Return exactly those lines of the material below that fall between the line holding "Subscribe Now (140, 2058)" and the line holding "map (214, 36)", inclusive.
◆ ◆ ◆ ◆ ◆ ◆ ◆
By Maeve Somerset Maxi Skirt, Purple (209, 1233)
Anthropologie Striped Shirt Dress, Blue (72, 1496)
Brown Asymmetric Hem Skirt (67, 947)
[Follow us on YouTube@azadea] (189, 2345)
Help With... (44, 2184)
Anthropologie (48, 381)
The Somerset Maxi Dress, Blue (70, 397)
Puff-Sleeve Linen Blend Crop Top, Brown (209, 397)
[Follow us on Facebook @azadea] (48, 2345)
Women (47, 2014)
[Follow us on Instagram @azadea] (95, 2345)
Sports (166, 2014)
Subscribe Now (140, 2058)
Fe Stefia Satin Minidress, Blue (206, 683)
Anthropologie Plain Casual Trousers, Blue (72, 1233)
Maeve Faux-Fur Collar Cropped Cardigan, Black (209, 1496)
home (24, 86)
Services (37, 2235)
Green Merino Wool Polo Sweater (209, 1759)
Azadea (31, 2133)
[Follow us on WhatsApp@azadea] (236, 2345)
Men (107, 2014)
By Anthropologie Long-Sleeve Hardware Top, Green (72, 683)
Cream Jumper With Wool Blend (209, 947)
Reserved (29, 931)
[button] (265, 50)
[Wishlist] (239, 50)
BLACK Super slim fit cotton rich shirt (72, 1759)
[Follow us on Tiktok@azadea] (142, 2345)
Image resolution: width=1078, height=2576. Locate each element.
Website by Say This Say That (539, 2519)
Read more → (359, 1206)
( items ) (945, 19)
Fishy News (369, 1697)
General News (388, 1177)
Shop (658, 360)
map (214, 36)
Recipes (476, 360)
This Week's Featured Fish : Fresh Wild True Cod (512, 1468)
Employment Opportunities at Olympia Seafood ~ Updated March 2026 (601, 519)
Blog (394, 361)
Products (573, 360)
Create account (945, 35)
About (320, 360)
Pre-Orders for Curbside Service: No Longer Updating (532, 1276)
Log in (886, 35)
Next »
◆ ◆ ◆ ◆ ◆ ◆ ◆
_Response_
Subscribe Now (140, 2058)
Fe Stefia Satin Minidress, Blue (206, 683)
Anthropologie Plain Casual Trousers, Blue (72, 1233)
Maeve Faux-Fur Collar Cropped Cardigan, Black (209, 1496)
home (24, 86)
Services (37, 2235)
Green Merino Wool Polo Sweater (209, 1759)
Azadea (31, 2133)
[Follow us on WhatsApp@azadea] (236, 2345)
Men (107, 2014)
By Anthropologie Long-Sleeve Hardware Top, Green (72, 683)
Cream Jumper With Wool Blend (209, 947)
Reserved (29, 931)
[button] (265, 50)
[Wishlist] (239, 50)
BLACK Super slim fit cotton rich shirt (72, 1759)
[Follow us on Tiktok@azadea] (142, 2345)
Image resolution: width=1078, height=2576. Locate each element.
Website by Say This Say That (539, 2519)
Read more → (359, 1206)
( items ) (945, 19)
Fishy News (369, 1697)
General News (388, 1177)
Shop (658, 360)
map (214, 36)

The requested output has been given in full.